Wars are a terrible thing that seem to never end, from one to another. I myself went to a war in Southeast Asia, and returned a different person. My parents and friends could see it. I was not the young man they knew. I was lucky I came home; many do not.—Michael Hayes, Mount Pleasant, N.C.
Fascinating read. What a picture of the brutality of war and the brokenness of humanity. Such a reminder that under the veneer of the “First World” hides the truth that life has seldom been this easy.—Will Gruendler
Nolan Peterson’s reporting gives us some appreciation of what our combat veterans have been through.—Roger E. Kent
— Daniel Davis (@JDaniel_Davis) March 7, 2018
This and That
Dear Daily Signal: First of all, The Daily Signal is fantastic. Second, it’s interesting to hear Attorney General Jeff Sessions state that we can’t allow California to ignore immigration law.
Yet, this incompetent and weak attorney general allows leading players in the FBI and his own Justice Department to subvert the law and our Constitution. He not only has recused himself from the Russia investigation, he has recused himself from doing his job, period.
Let’s see how long he can stall and how many statutes of limitations he can allow to run out.—Randall Stevens
I agree with all of Bruce Klingner’s cautions in his commentary about any future meeting between our president and the North Korea dictator (“US Must Be Wary as It Pursues Engagement With North Korea”). I would like to add one more.
If President Trump and Kim Jong Un meet, they need to meet only with trusted advisers with them—no press. I am so fearful that North Korea has planned to trap Trump into a meltdown, and the picture on TV would be awful. Everything should be settled beforehand and the meeting be only a signing of any agreement.
No discussion will need to be made that can cause a meltdown. I am very worried about Trump’s behavior and what he might express on the world stage.—Pat Ellis
Katie Tubb did an outstanding job of assessing the costs being incurred by congressional stonewalling of the Yucca Mountain licensing proceeding (“Now Is Congress’ Prime Opportunity to Act on Nuclear Waste”).
Two more costs should be included in the equation. The first is simply the “lost opportunity” cost incurred by using monies to pay for legal penalties to the utilities. The dollars being paid to the utilities for breach of contract could have been used for a lot of other pressing needs: improving veterans’ care, infrastructure, education, or a hundred other worthy causes.

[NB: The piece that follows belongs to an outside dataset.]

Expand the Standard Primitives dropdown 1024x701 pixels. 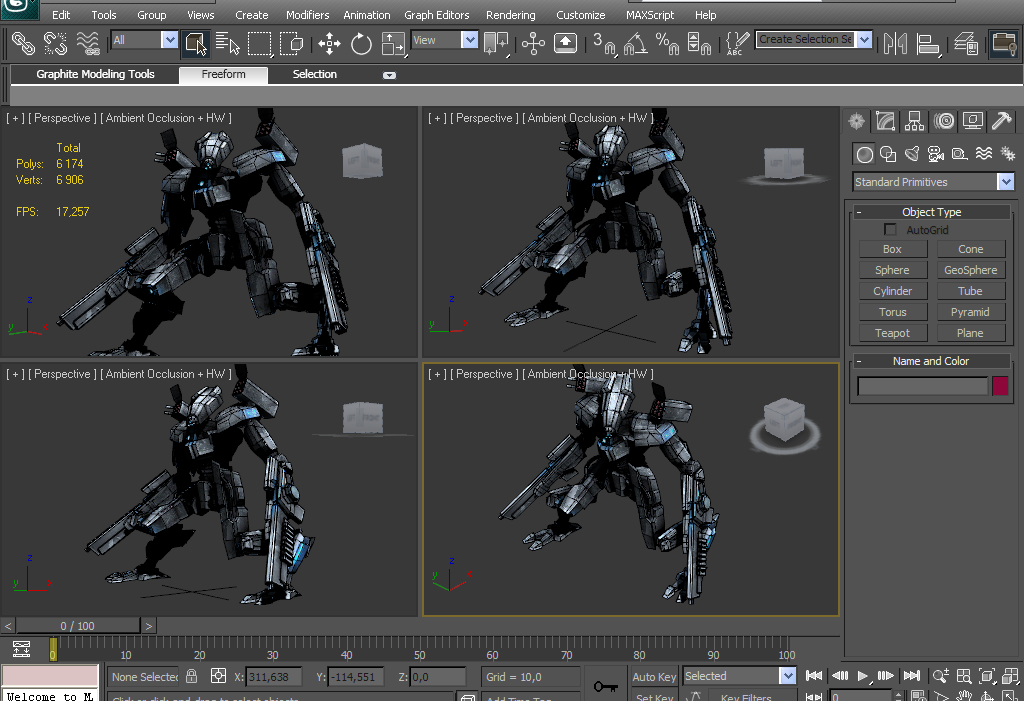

The second cost that should be considered is that investors have no confidence there will be an “end of fuel cycle” solution. Thus, there is little interest in funding construction of new plants to replace the aging fleet of commercial reactors. That leads to a lack of capability in new reactor design and construction, and an inevitable gap in baseline generating capacity as reactors continue to be retired.—Dan Graser, Burke, Va.
Thank you to Diana Vern for fighting the good fight (“Obama Mandate Threatened My College’s Right to Exist. Here’s How Religious Liberty Won”). Her commentary has encouraged me today.—Brian Sayle
No surprises here in what happened to Ryan T. Anderson (“A New York Times Writer’s Reckless Hit Piece on My Transgender Book”). Mainstream media is intellectually dishonest and, quite frankly, professionally lazy. They desire to keep up the leftist drumbeat regardless of reality, not to mention truth.—David McCool, Reno, Nev.
I thought it was funny that Fox News Channel host Tucker Carlson recently missed scoring a point when discussing the “personhood” of mailmen and substituting the word “person” for any gender-related word.
“Well, what am I supposed to call you?” Carlson asked the woman he was debating.
She answered: “Just say mailperson.”
CarlSON didn’t catch that the word perSON has “son” in it, just as his own name does. What a retort that would have been had he caught that.
The last time I looked, “son” is male. If the mailMAN is a woMAN, should she be called “maildaughter” or “mailgirl”?
We can’t even use the word huMAN.—Joell Burville
— Emilie Kao (@EmilieTHF) March 1, 2018
Testimony of a ‘Family Values Atheist’
Dear Daily Signal: I love reading the stories I receive from The Daily Signal, yet I don’t necessarily fit into the mold. I am a family values atheist. I do not believe in God, but I took my children to church so they could decide for themselves.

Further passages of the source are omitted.